---name: regulatory-drafter description: Drafts regulatory documents (FDA, EMA) with audit trails and specific "Thinking Block" reasoning. Use for high-stakes compliance writing.

keywords:

• regulatory-drafter
• automation
• biomedical measurable_outcome: execute task with >95% success rate. ---"
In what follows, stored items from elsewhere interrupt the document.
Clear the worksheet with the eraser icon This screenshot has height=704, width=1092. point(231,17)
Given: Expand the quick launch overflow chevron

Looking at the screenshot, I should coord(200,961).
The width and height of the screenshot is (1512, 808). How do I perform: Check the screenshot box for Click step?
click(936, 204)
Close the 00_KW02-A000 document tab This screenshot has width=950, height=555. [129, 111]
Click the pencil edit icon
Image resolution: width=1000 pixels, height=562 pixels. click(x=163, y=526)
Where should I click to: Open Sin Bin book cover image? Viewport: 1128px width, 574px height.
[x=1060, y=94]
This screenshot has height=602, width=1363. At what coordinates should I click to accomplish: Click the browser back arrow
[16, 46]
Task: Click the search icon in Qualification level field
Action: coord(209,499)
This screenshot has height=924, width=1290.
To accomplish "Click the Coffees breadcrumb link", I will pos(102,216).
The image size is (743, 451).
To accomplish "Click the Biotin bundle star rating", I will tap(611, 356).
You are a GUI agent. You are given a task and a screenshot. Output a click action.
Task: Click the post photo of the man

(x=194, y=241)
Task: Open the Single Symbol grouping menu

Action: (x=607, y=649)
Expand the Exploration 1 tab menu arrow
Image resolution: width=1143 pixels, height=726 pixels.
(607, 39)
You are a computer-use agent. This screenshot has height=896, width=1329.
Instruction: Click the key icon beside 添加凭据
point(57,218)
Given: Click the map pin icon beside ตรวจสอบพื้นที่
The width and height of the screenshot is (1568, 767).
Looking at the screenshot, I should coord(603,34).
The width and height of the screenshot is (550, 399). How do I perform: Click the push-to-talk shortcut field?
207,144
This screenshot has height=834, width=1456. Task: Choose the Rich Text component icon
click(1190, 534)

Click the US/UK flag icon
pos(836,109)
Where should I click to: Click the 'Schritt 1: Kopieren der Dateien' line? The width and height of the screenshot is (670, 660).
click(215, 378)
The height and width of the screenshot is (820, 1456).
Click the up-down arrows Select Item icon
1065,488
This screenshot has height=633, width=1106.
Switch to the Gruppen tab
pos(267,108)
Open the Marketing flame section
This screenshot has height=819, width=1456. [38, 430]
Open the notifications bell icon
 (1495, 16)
Regulatory Document Drafter

This skill generates compliant drafts for regulatory submissions, emphasizing auditability and adherence to guidelines (ICH, FDA).

When to use this skill

• When asked to write sections of an IND, NDA, or CSR (Clinical Study Report).
• When responding to "Request for Information" (RFI) from health authorities.
• When the user requires "reasoning" or "thinking" to be visible (Anthropic style).

How to use it

1. Analyze Context:
   • Identify the specific regulatory document type (e.g., "Module 2.5 Clinical Overview").
   • Retrieve relevant guidelines (e.g., "FDA Draft Guidance on X").
2. Thinking Block (Internal Monologue):
   • Before writing, outline the strategy in a <thinking> block.
   • Assess potential risks or claims that require citation.
3. Drafting:
   • Use formal, objective regulatory language (e.g., "The data suggest..." instead of "We proved...").
   • Insert placeholders for data references [Link to Table 14.2.1].
4. Audit Trail:
   • Append a "Compliance Check" section listing which guidelines were consulted.